During the academic year 1939–1940, Ferrin completed the prerequisite courses for the pharmacy degree. It was during this time that she met Ramón María Aller, the founder and director of the Astronomical Observatory of the USC, and the person who made it possible for her to become the first female Galician astronomer. In that observatory, Ferrín started to use the passage instrument and the 12 cm refracting telescope, which allowed her to visualize the concealment of stars by the moon, the passage of stars through two verticals, or micrometric measurements of double stars. The results of these investigations were published in the Spanish magazine of astronomy, Urania. Ferrín recalled anecdotally that it was really cold while she was doing her research in the observatory. She never wore trousers because, according to her, it was a piece of clothing that "was not considered feminine and only the more daring movie actresses wore them on the big screen."

In 1950, she received a scholarship from the Spanish National Research Council to conduct research in the Astronomical Observatory of Santiago. This scholarship became a contract of research assistantship two years later. In the same year, she obtained a degree in mathematics from the Complutense University of Madrid, even though she was a guest student for the last three courses of the degree.

In 1953, she passed the civil service examinations for professor of mathematics in the Escuela de Magisterio of Santander. However, two years later, she transferred to the girls' school Isabel la Católica of Santiago.

From 1954 until 1956 she studied to earn a doctorate in astronomy in Madrid.

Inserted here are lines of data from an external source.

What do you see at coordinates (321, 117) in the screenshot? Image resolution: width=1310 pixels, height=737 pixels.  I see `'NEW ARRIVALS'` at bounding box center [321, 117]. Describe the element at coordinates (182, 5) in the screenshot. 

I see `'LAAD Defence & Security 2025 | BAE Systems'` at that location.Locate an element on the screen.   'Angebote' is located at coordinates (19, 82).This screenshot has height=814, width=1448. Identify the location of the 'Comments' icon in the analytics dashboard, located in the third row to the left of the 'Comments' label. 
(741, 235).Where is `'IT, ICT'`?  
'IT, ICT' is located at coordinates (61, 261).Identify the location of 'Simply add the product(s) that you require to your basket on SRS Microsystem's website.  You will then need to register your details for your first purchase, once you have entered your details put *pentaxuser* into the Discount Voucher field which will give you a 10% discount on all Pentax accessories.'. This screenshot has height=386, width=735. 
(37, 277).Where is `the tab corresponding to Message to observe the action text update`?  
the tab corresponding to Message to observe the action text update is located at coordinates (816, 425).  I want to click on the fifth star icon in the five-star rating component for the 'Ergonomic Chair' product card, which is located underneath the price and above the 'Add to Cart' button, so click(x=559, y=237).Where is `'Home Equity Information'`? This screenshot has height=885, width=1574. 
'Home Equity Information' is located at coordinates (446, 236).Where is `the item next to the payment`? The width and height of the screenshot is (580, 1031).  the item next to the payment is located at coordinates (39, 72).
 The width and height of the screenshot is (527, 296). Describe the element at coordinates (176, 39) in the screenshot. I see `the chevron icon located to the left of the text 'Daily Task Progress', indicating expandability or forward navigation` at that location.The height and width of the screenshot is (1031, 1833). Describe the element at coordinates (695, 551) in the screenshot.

In the meantime, she helped professor Vidal Abascal to create the degree in mathematics in the Faculty of Sciences of the USC, a feat accomplished in 1957. Ferrín became the first female professor of this faculty. During this time, she continued her research under the direction of Ramón María Aller.

The thesis that she defended in 1963 with the help of Aller, even though he was 80 years old, was probably her greatest accomplishment not only because it was the first read in the Faculty of Mathematics of the USC, but also the first one defended by a woman addressing the issue of astronomy in Spain. In 1963, she was appointed as full-time professor of mathematics in the Escuela de Magisterio Santa María in Madrid and she also worked as professor of mathematics in the degree of medicine for two years. In addition, she taught astronomy and celestial mechanics, she served in management, and sat on the selection boards. She also participated in the first international meetings of mathematics that were carried out in Spain.

However, in spite of her great professional career, being a woman sometimes stood in the way of her aspirations. For example, when Aller got sick in 1964, a substitute was needed so that Aller's chair of astronomy in the observatory could continue. Even though she applied for the public examination, she was excluded. She was considered as an applicant following a complaint, but the chair was declared void and the observatory deteriorated.

Ferrín retired in 1984.

== Honors ==
On 24 May 2008, she was proclaimed as the patroness of the fiftieth anniversary of the Faculty of Mathematics of the USC.

=== Eponymous ===
- Lecture room of the Faculty of Mathematics of the USC.
- Award for the creation of education materials and resources with gender perspective in the University of Vigo.